Denormalized Data vs. Joins

#1

If I have many posts that belong to a particular user, is it better to do a parent/child relationship or denormalize the data by putting the user in every post document.

In my use-case, the user is regularly being updated, and may have thousands of posts.

I would need to update_by_query all posts that have that user in order to keep the user data accurate.

I would potentially need to update a million or more documents whenever we process new posts (thousands of users with thousands of posts).

With my situation, would it be better to use the join datatype and take a hit on query performance?

Thanks for your help.

(Christian Dahlqvist) #2

If you are updating the users infrequently, updating a million documents per day will not necessarily take a lot of time or resources from the cluster. Doing this denormalization typically leads to simpler queries and better performance. If you are updating users more frequently the balance may change. I do not think anyone but you can determine what the balance is for your particular use case.

#3

The updates happen by a scheduled job, so I could be updating a million users every 10min or so.

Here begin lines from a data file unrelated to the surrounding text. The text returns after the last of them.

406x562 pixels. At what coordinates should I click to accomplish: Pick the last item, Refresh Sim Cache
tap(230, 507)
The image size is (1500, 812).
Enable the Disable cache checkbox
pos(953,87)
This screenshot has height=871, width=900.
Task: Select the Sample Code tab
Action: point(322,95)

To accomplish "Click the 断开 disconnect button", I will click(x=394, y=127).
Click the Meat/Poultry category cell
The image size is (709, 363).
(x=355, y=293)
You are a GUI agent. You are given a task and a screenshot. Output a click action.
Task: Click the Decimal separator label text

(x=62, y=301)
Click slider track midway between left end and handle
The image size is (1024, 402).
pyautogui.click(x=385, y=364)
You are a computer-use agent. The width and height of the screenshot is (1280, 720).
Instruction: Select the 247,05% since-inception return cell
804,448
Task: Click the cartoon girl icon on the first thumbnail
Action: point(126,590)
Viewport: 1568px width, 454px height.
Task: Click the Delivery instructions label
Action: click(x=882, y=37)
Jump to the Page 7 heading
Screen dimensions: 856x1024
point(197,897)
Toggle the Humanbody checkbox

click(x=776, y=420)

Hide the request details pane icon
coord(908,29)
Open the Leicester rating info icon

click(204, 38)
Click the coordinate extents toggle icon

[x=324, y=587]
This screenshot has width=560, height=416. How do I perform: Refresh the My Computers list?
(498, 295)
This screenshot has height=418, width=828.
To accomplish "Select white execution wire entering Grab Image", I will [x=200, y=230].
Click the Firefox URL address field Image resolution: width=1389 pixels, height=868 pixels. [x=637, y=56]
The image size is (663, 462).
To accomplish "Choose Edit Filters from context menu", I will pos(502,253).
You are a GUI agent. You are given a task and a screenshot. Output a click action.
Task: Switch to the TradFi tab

parent/child is preferred since I would be able to query for a single parent that matches many child conditions. For example, must [post.type = "tech", post.type = "finance"], to find the profile with both. In the denormalized example this won't match. We have a UI in front of a query builder that enforces some of these scenarios, and searching becomes difficult with denormalized documents.

If you have experience with parent/child joins, how much of a hit performance-wise should I expect?

I can see that the documentation warns against it, but I feel like my use case calls for it.

Thanks.